Written instruction -> Scale the records starting with the line that contains "The image size is (1276, 649)." and going on through the end of the records, and give only those lines again, requests included but pictures left out. Multiply every coordinate in the answers by 0.65 and round it to a whole number, with halves rounded up.

Data to use ->
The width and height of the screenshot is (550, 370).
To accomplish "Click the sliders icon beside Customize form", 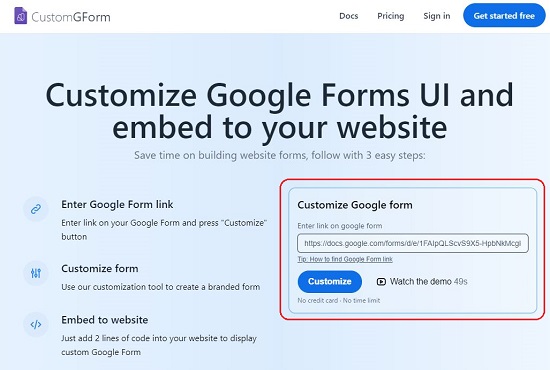I will (x=36, y=273).
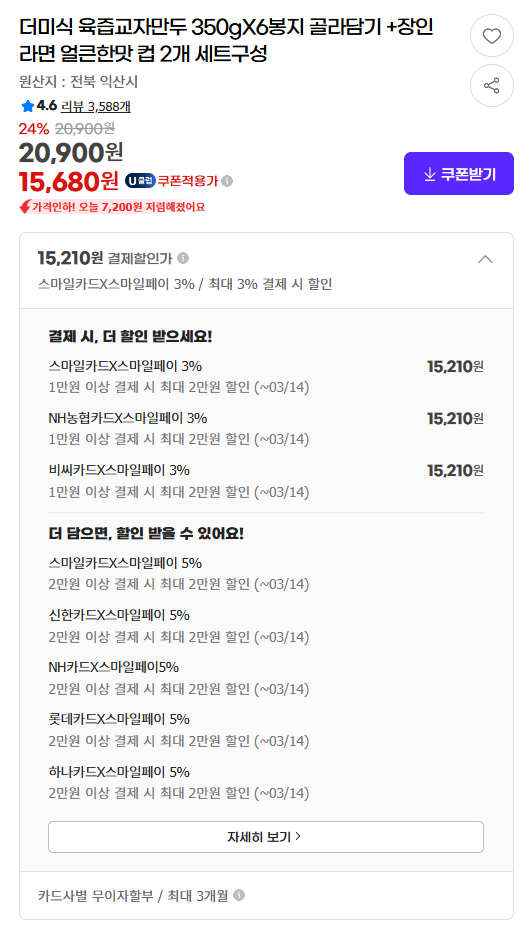Collapse the 결제할인가 panel chevron
531x928 pixels.
pyautogui.click(x=485, y=259)

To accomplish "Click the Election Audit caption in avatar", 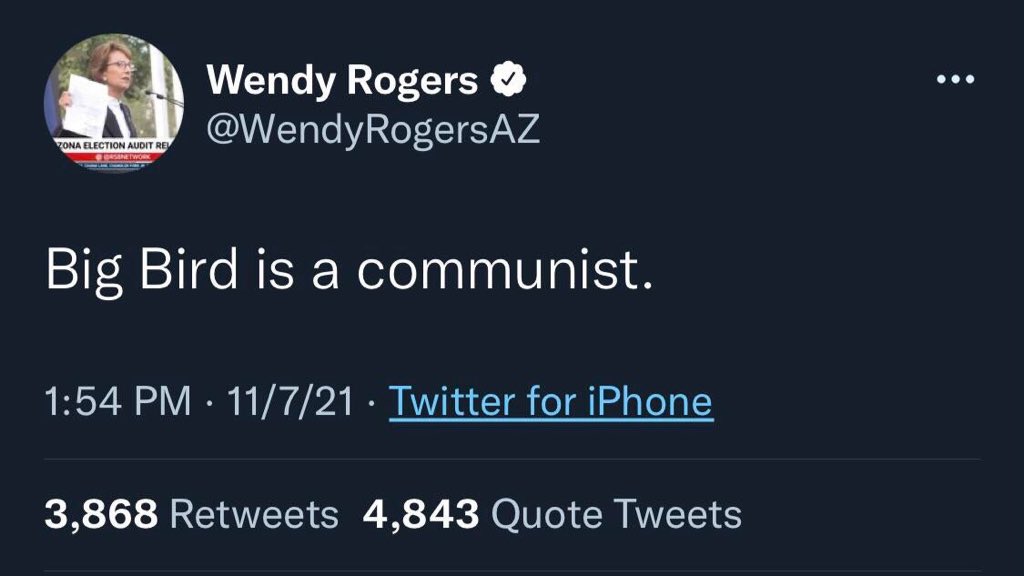I will pyautogui.click(x=112, y=145).
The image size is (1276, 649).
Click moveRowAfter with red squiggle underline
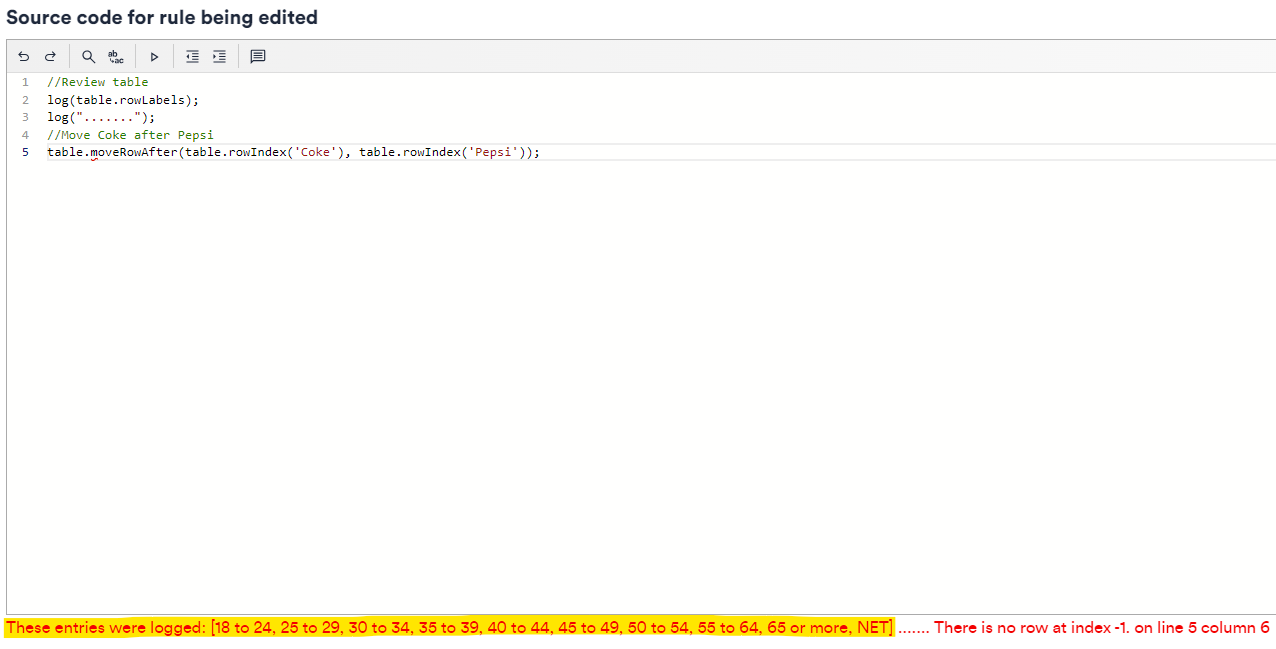click(132, 152)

Exercise response ->
The image size is (1276, 649).
Click moveRowAfter with red squiggle underline
click(86, 99)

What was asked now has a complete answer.